Bolivie : Morales démissionne, le pays plonge dans l'incertitude

Le président Bolivien a remis dimanche soir sa démission après plus de deux semaines de manifestations. Le peuple était en effet sorti massivement dans les rues pour protester contre la réélection d'Evo Morales, président du pays depuis 14 ans.

Depuis la réélection d'Evo Morales, le 20 octobre dernier, la Bolivie connaît à son tour -après l'Equateur, le Chili ou encore l'Argentine- un vaste mouvement social. Accusant leur président d'avoir truqué les résultats de l'élection présidentielle, le peuple bolivien est massivement descendu dans les rues du pays. Face à ces protestations pacifiques, le pouvoir en place a répondu par la force. A ce jour on compte quatre morts et 250 blessés.

Evo Morales a démisionné dimanche soir

Mais à présent, le pays plonge dans l'inconnu. Ce dimanche, lâché de toutes parts Evo Morales a fini par remettre sa démission. Une démission qui était probablement l'unique issue pour le Chef d'Etat qui s'était vu remettre, le jour même, un grand nombre de démissions. Incendie qu'il avait tenté d'éteindre en annonçant de nouvelles élections, mais rien n'a suffit. Après les ministres, sénateurs et députés, l'armée qui a refusé d'utiliser la force contre le peuple, a également cessée de soutenir Morales. Il ne lui restait alors pas d'autres alternative que de démisionner à son tour. Le président acculé de toutes parts, a finalement cédé à la demande du peuple, et a abandonné le pouvoir dimanche soir.

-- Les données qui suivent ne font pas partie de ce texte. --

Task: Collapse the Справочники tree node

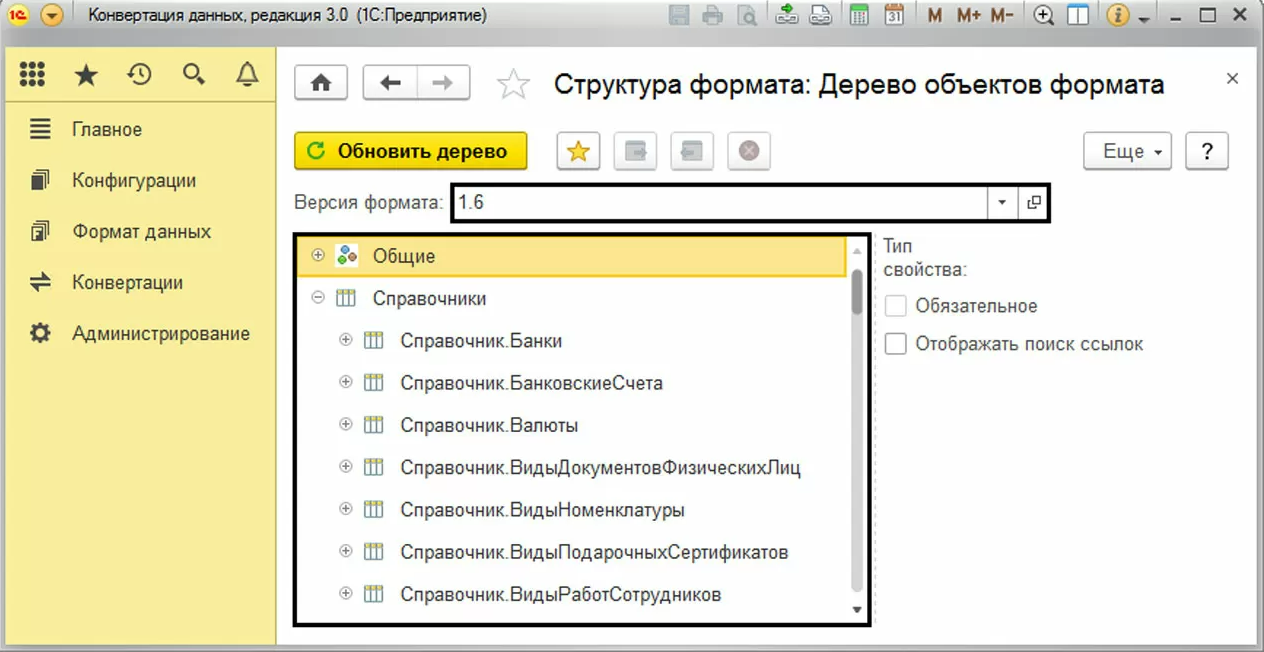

Qui pour succéder à Morales ?

Alors que le pouvoir est désormais vacant, le doute demeure : qui pour prendre la place de Morales ? Parti sans garantir la stabilité du pays, c'est donc la Constitution qui primera. Mais là aussi, problème : en cas de démission du président et du vice-président c'est au président du Sénat que revient le pouvoir, or la présidente du Sénat, Adriana Salvaterria a, elle aussi, démisionné. Ne reste plus que la sénatrice d'opposition, Jeanine Anez, deuxième vice-présidente du Sénat. Arguant qu'il s'agit de l'ordre de succession, elle revendique déjà la présidence.